Background noise and bird acoustic patterns seem strictly related. In fact, as
emphasized by Slabbekoorn ( 2004 ), many animals use acoustic signals, and a low
level of background noise is essential to attract mates, to defend territories, and to
collect other information to track the necessary resources to maintain individual
fitness
Many functions are connected to the active sonic ambience such as choruses and
long-distance signals to inform individuals about the reciprocal presence or to
signal special events such as water sources. The entire animal communication is
based on the signal-to-noise ratio, and this largely depends on the amount of
background noise that is present in an environment at a specific time of day or
season, which interferes with the efficient of the signal emitted.

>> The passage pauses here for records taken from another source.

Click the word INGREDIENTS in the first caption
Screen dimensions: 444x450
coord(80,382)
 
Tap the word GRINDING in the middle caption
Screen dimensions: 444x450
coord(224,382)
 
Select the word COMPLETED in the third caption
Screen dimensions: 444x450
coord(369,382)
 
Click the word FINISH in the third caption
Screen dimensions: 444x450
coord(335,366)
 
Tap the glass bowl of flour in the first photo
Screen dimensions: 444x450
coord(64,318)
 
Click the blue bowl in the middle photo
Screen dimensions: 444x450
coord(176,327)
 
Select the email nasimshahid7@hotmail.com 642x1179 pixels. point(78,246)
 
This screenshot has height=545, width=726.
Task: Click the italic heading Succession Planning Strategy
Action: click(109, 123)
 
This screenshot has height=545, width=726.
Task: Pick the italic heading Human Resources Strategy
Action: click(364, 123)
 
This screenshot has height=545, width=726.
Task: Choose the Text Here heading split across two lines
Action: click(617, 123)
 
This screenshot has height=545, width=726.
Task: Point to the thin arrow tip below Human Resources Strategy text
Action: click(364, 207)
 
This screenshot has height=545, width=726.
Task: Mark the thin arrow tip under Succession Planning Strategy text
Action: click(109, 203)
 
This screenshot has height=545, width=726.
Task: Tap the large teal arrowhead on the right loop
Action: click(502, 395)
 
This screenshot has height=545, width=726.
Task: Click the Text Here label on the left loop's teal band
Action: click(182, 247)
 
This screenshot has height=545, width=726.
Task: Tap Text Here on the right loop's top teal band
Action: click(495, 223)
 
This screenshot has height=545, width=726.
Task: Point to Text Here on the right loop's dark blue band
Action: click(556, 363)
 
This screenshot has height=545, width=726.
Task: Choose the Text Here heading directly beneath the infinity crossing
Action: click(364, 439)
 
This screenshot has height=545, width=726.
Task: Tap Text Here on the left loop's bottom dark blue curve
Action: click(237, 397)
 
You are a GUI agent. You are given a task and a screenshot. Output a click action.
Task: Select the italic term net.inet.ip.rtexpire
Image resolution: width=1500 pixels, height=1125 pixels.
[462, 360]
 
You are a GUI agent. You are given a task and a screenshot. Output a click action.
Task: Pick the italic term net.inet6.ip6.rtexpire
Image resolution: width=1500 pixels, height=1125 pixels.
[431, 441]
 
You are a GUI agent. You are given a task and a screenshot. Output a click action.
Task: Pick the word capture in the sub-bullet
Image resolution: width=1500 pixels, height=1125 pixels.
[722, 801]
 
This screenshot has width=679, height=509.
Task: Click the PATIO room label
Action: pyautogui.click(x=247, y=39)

Rabin et al. ( 2003 ) has conducted research on the effect of highway noise on
California ground squirrel vocalizations. The California ground squirrel
( Spermophilus beecheyi ) is a common vocal mammal that also lives in human-
modified grassland landscapes under a different level of noise masking. This
species has a broad repertoire of chatters, whistles, and single-note repetitive
calls. Its vocalizations change according to the predator that is approaching. Chatter
and repetitive call are emitted in presence of mammalian predators; whistles are
emitted when a raptor appears. Variations in the structure of chatter calls are
statistically different according to the presence of snakes, badgers, other mamma-
lian predators, raptors, and conspecific competitors. These authors have observed
that the California ground squirrel has the capacity to shift acoustic energy into
those harmonics that do not overlap with highway noise. They argued that this is a
case similar to the human Lombard effect that consists in change in amplitude to
avoid the masking effect of noise. This species seems to have a high acoustic
plasticity and online adjustment, demonstrated by a capacity to change the type of
vocalization according to the type of menace.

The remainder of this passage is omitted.